■ The task
The stretch from the line with "Task: Click the Hint label text" through the line with "This screenshot has width=617, height=1280." in the records below: write it out exactly, and nothing else.

■ Data to use

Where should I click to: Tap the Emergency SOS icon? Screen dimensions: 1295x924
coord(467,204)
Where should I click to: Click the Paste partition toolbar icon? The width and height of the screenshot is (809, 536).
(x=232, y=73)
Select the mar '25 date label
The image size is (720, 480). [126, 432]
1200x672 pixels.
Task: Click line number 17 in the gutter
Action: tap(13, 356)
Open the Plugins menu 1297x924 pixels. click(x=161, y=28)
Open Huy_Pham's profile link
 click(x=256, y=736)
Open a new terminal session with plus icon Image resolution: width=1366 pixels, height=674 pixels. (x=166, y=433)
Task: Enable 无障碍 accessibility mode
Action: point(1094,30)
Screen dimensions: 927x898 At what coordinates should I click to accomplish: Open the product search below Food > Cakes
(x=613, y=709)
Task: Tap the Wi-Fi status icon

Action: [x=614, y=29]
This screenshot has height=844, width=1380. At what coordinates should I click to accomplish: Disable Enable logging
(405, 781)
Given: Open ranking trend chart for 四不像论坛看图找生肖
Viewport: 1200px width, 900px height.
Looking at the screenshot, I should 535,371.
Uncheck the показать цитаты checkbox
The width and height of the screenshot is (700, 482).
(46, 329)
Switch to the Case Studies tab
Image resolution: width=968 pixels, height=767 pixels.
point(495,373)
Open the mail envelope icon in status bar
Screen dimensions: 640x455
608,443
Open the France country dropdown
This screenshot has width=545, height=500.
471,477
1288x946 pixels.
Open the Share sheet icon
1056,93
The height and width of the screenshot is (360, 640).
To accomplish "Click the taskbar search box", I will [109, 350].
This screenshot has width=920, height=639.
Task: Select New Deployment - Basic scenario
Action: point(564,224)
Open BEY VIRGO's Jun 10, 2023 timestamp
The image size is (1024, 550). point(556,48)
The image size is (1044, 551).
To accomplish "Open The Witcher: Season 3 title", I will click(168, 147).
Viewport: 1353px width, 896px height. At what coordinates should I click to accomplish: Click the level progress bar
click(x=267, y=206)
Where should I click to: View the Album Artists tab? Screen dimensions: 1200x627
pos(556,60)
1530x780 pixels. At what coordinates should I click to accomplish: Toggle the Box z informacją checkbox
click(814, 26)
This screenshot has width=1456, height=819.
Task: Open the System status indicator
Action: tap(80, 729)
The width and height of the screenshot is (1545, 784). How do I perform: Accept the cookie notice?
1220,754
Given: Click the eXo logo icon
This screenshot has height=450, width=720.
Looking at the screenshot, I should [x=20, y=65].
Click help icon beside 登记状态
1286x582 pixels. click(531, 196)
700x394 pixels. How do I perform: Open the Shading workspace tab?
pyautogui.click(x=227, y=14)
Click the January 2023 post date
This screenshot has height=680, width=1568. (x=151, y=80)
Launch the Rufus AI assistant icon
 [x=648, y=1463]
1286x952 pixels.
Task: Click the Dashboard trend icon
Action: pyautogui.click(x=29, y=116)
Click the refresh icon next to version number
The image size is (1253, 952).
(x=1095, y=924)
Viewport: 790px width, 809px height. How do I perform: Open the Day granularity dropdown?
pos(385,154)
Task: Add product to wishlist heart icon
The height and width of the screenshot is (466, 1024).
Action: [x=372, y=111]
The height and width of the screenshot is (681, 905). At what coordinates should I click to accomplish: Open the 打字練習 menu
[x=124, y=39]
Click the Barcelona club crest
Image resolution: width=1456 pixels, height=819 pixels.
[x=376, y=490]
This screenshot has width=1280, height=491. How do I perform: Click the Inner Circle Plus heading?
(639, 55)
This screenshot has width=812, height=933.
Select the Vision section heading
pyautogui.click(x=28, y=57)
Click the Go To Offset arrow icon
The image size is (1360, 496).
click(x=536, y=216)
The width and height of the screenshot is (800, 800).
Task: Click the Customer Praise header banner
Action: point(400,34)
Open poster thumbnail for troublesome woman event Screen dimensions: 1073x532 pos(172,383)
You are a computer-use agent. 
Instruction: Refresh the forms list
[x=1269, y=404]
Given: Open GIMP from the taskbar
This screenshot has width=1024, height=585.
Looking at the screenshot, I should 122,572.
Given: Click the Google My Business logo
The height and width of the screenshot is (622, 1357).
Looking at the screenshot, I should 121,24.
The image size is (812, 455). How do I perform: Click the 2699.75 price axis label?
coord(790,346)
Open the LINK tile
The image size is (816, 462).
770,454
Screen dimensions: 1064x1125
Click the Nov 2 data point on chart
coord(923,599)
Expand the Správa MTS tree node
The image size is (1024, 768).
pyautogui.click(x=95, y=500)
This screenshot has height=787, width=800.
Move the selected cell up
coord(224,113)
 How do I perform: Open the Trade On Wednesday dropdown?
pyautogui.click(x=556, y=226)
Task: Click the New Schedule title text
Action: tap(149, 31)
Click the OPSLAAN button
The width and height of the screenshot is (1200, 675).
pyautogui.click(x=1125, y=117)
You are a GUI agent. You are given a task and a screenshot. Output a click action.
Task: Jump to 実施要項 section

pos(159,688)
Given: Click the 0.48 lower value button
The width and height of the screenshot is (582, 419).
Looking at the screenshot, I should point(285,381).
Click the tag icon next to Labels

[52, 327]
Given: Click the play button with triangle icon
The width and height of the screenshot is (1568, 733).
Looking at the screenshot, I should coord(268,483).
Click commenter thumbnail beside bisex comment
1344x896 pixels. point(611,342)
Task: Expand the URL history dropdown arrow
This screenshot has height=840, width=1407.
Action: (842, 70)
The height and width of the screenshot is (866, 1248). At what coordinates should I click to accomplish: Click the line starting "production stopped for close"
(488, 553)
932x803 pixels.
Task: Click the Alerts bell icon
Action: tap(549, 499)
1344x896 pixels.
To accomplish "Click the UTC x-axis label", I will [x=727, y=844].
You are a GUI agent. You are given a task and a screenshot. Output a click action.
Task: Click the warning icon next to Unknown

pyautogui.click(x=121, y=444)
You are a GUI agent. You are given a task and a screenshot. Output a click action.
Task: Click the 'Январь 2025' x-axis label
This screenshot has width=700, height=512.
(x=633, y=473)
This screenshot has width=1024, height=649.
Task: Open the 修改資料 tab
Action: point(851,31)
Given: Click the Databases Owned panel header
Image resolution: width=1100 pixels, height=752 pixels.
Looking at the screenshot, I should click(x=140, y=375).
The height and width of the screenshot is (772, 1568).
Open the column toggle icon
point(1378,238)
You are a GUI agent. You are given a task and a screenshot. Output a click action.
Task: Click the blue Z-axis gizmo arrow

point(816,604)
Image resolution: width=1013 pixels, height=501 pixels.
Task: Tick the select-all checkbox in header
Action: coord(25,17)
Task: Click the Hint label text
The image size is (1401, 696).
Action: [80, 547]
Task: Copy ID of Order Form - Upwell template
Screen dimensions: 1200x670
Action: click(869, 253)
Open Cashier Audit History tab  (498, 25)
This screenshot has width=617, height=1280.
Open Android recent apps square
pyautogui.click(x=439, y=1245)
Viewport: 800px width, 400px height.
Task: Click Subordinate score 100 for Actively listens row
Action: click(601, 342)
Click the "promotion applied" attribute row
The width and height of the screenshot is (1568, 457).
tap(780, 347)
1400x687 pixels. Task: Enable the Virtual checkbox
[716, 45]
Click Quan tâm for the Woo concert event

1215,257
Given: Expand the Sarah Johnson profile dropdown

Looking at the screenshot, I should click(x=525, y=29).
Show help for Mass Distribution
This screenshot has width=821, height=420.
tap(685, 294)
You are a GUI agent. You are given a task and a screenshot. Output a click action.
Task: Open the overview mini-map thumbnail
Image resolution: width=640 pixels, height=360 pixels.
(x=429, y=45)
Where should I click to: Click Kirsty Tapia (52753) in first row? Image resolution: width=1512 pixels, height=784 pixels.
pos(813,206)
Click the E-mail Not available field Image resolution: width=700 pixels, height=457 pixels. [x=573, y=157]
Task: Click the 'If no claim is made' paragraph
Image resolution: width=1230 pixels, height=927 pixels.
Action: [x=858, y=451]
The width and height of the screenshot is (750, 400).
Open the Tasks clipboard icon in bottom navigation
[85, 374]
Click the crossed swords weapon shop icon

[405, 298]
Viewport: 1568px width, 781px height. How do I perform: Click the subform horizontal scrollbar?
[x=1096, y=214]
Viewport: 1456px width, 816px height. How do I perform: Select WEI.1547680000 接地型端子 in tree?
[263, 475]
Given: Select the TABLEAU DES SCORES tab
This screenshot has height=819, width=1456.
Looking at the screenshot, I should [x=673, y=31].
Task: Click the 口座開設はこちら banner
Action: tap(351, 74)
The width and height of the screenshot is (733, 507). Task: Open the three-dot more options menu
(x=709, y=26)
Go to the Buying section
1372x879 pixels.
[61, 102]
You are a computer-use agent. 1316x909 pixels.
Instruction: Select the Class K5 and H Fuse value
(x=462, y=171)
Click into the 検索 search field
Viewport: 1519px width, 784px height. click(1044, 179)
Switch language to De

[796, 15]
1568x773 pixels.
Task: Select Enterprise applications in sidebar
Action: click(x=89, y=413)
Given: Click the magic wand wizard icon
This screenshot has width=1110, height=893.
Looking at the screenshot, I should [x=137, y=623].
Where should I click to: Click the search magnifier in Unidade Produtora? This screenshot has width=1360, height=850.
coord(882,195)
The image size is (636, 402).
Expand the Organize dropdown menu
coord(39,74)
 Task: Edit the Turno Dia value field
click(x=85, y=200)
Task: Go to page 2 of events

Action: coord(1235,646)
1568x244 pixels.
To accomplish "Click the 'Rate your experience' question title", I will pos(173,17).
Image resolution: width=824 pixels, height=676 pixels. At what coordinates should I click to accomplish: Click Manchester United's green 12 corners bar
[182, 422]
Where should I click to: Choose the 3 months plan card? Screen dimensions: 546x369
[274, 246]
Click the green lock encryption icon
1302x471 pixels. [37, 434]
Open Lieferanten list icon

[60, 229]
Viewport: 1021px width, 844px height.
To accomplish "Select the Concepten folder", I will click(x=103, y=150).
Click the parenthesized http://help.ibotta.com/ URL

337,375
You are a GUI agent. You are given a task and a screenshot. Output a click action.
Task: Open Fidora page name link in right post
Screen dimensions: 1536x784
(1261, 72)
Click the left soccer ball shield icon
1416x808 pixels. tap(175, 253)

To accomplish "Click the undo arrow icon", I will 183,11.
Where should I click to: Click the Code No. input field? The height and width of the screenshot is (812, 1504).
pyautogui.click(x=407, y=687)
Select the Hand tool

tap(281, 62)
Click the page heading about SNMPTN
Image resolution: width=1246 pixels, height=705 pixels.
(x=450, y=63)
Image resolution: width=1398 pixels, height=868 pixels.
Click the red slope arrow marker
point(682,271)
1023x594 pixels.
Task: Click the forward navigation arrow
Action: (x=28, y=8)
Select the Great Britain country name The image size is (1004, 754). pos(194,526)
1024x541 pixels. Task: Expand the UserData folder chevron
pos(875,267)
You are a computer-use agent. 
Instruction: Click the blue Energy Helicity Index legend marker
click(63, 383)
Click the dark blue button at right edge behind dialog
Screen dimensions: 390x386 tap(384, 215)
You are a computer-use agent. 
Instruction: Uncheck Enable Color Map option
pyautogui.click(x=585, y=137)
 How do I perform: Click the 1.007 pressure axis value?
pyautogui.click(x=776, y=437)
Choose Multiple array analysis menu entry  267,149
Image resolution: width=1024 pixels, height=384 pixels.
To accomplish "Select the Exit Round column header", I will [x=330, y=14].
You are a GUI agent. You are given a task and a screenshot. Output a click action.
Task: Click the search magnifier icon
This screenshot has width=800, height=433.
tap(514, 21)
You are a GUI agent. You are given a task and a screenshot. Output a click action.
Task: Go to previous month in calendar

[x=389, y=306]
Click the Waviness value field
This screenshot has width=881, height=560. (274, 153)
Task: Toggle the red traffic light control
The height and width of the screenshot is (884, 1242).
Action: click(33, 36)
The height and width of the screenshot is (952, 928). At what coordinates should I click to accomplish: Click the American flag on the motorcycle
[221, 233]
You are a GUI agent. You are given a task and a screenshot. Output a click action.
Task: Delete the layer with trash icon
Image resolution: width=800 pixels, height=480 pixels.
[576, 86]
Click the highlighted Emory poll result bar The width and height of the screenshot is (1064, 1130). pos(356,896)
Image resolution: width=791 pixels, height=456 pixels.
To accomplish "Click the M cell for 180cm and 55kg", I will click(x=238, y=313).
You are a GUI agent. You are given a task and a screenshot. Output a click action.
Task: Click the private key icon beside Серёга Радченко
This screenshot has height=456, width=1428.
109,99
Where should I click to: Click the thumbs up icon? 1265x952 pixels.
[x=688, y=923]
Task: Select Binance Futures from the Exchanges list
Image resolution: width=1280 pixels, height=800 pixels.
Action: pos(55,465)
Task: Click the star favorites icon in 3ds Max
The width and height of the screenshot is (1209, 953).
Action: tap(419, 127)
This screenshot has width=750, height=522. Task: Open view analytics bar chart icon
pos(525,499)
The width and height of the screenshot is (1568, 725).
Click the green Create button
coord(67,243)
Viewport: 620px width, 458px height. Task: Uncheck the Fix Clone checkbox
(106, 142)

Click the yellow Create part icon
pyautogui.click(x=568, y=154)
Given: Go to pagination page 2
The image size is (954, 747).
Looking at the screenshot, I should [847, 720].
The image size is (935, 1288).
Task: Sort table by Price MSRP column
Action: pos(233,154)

■ Task response
Task: Click the Hint label text
The image size is (1401, 696).
Action: [80, 547]
Task: Copy ID of Order Form - Upwell template
Screen dimensions: 1200x670
Action: click(869, 253)
Open Cashier Audit History tab  (498, 25)
This screenshot has width=617, height=1280.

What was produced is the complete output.